Hi Mick and welcome to MHF.

The wiring is simple usually, only two as a rule, positive and negative, so not rocket science but they do need to be the right way around, the new fitting should be marked up or it'll be in the instructions, it might be you can just replace the bulbs with LEDs siliconed into the fitting, otherwise it'll be a new fitting, but then you need to find one which is the same or big enough to cover the marks where the old one was.


----------



## nickkdx (May 26, 2009)

I replaced the original Halogen bulbs in my awning/door light (2001 B584) with these
http://www.atenlighting.co.uk/6led-side-pin-g4.html
I choose cool white, these fit into the original housing and don't discolour the lens due to not getting hot like the halogen bulbs.


----------



## EJB (Aug 25, 2007)

Just replaced my awning light....like for like on a UK MH.

May well not be suitable for you!?

http://www.rainbow-conversions.co.uk/exterior-lighting/FX21AWC.html?gclid=CL6qkPju68YCFfMZtAod9fQBWA

There are two versions one has a longlife fluro tube and the other has a simple side light bulb. (£45 and £14.99)


----------



## 747 (Oct 2, 2009)

This thread got me thinking again about fitting a Ring awning light with PIR. We had one on the last van and I miss not having one.


I did a search this morning and the prices varied from around £22 on ebay to £63 at a Caravan accessory dealer. :surprise:


It pays to shop around.


----------



## mickpb395 (Aug 1, 2015)

thankyou for everyones advice, will post when i decide which way to go
thanks again 
micktheb


----------



## Geriatricbackpacker (Aug 21, 2012)

http://www.ebay.co.uk/itm/HYMER-AWNING-LIGHT-LENS-WITH-WHITE-SURROUND-/181804317136?pt=LH_DefaultDomain_3&hash=item2a5461b9d0

This is the Hymer replacement unit for £16.38 on Ebay.
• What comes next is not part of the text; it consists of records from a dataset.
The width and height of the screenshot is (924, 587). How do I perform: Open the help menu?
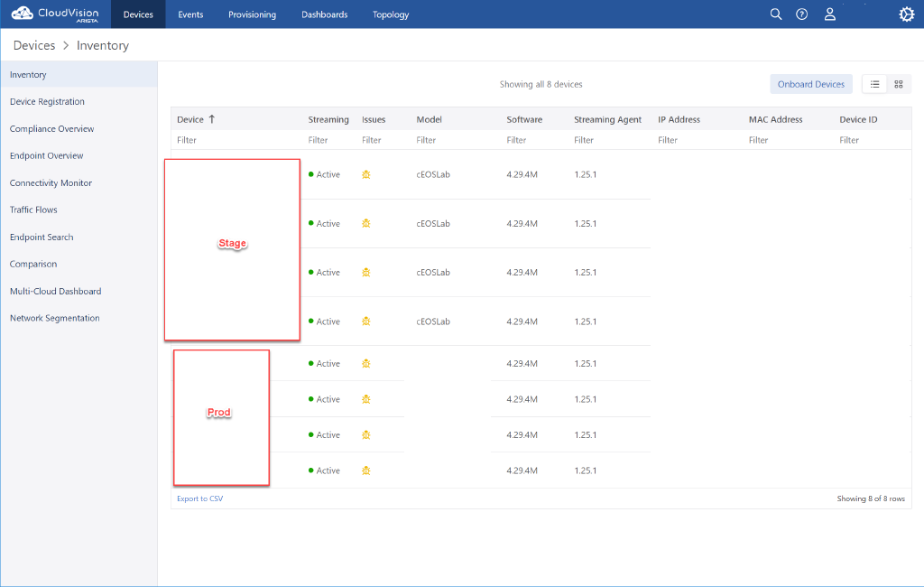tap(801, 14)
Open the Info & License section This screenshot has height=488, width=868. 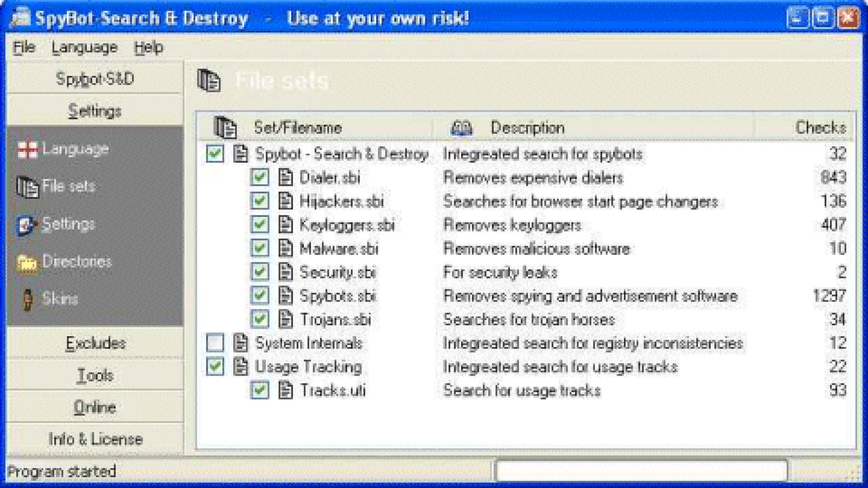tap(95, 439)
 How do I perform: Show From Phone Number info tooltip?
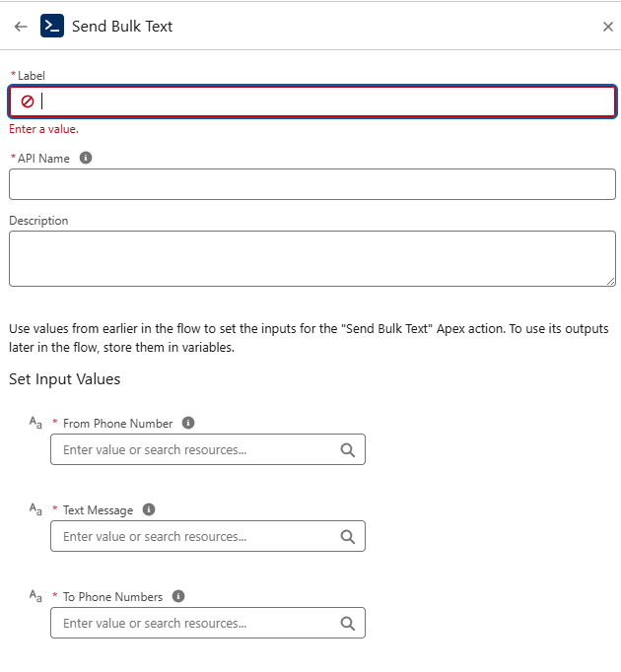point(188,423)
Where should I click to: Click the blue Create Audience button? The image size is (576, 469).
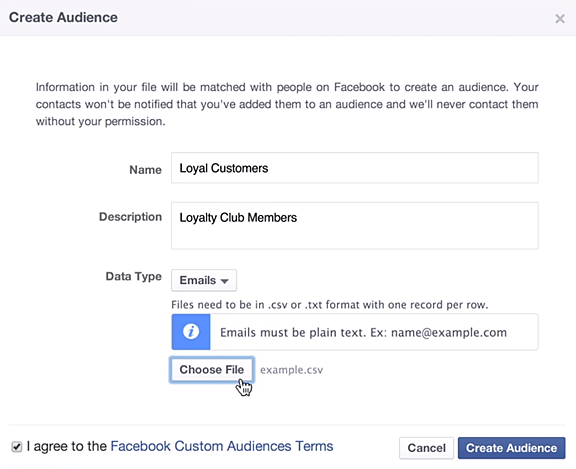click(x=511, y=448)
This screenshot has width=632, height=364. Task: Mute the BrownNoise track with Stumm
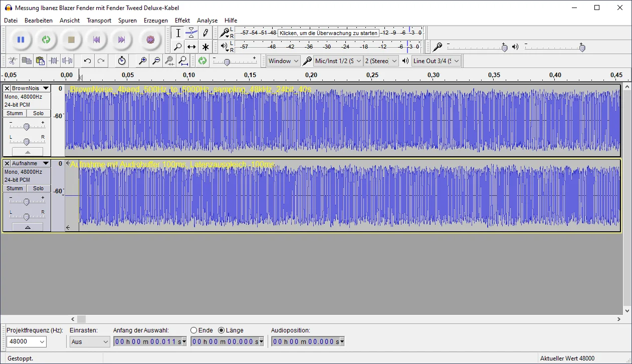[x=15, y=114]
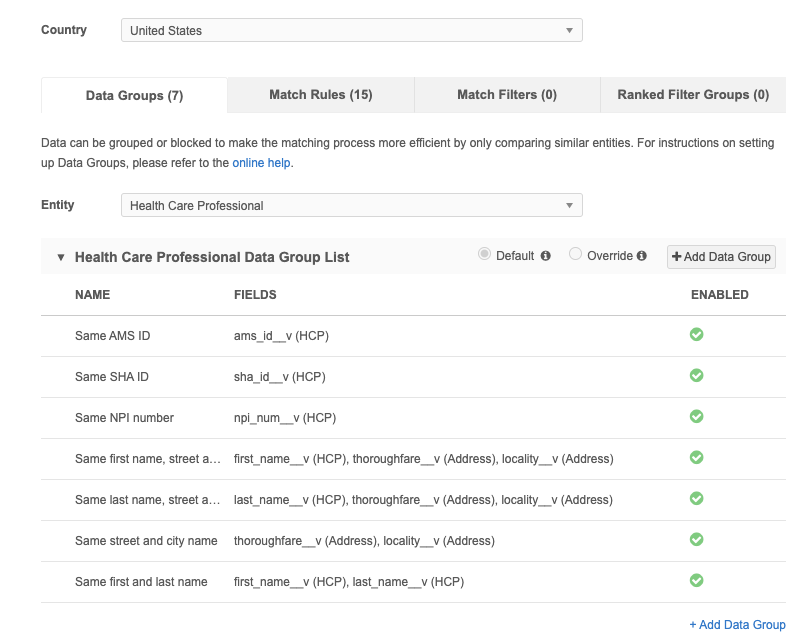The height and width of the screenshot is (642, 810).
Task: Click enabled checkmark for Same last name, street row
Action: point(697,499)
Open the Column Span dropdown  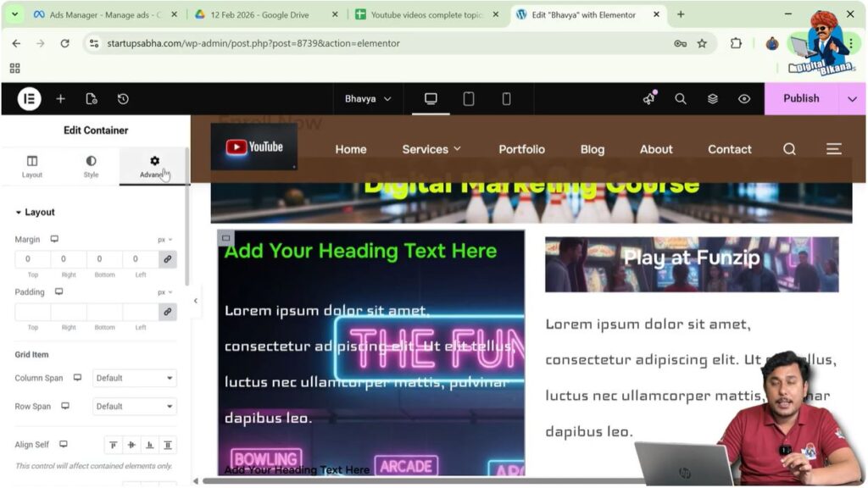tap(134, 378)
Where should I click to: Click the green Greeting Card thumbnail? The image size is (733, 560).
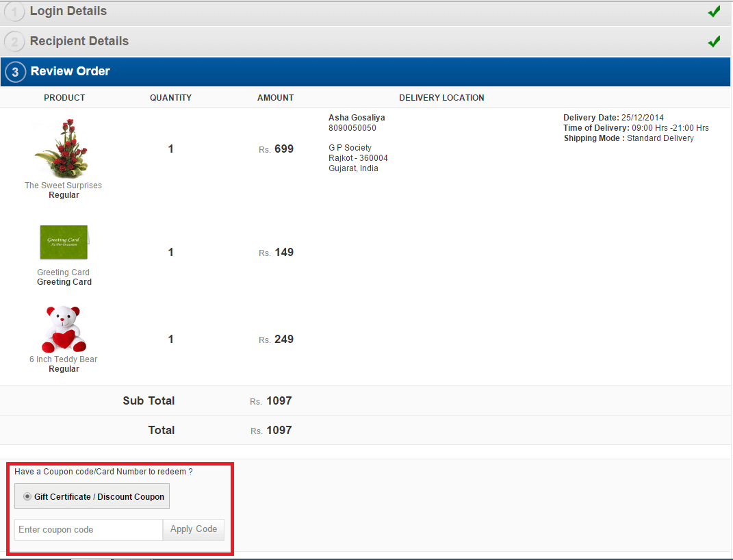pyautogui.click(x=63, y=242)
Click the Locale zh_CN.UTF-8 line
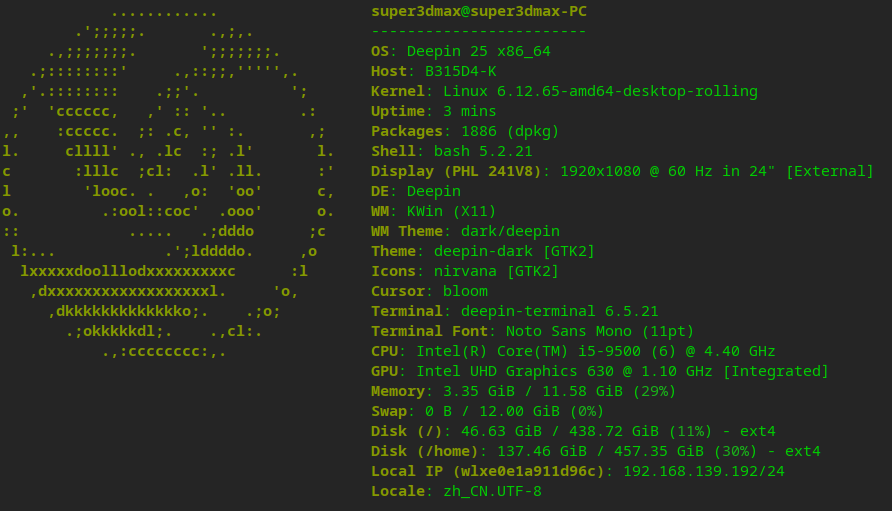892x511 pixels. tap(456, 491)
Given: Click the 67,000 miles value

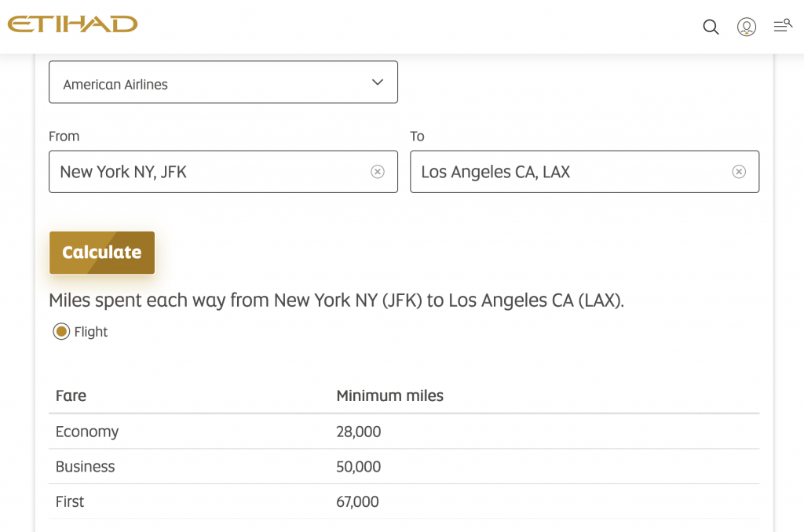Looking at the screenshot, I should (x=357, y=501).
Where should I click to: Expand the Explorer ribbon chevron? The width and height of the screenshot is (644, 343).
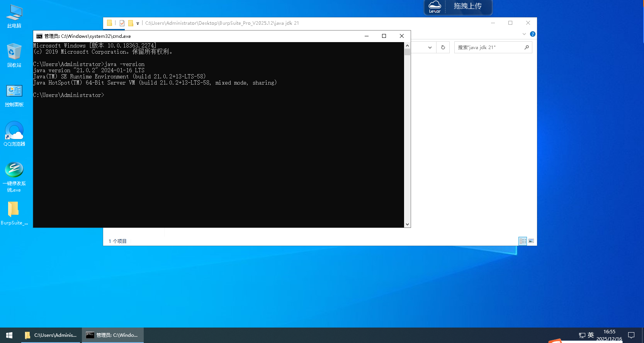point(524,34)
Should be a like for like replacement and give you the chance to swap the bulbs for LED's if you want to go down that route.


----------



## mickpb395 (Aug 1, 2015)

thanks for the thread, but looks like only the lens cover 
cheers
micktheb


----------



## Chausson (Oct 17, 2006)

Hi Mick
I changed mine for the led type it can be done easily and you get much better light from them the original bulbs are pretty pathetic from a light point of view also you cannot increase the wattage because it melts the cover believe me I have done it and had to buy a new cover.

Ron


----------



## mickpb395 (Aug 1, 2015)

thanks ron,
yes heard about the higher wattage melting the lens, think i may go down the route of replacing the whole awning light with another but not the hymer type,
will post my results 
cheers
micktheb


----------



## Geriatricbackpacker (Aug 21, 2012)

mickpb395 said:


> thanks for the thread, but looks like only the lens cover
> cheers
> micktheb


Sorry mickpb, I hadn't realised that it was just the cover (pretty obvious when you read the blurb ), I've had this on my watch list for ages as it is a job I've got on my 'to do' list. 
Be interested in your fix when you sort it out.


----------



## Harrers (Dec 21, 2011)

I replaced my awning light with one of these led lights from Go Outdoors. http://www.gooutdoors.co.uk/awning-light-led-p149990

The old unit had a 4 pin bulb which had failed and I struggled to find a replacement. I'm very pleased with the new unit as it gives a very good bright light and being led uses much less battery.


----------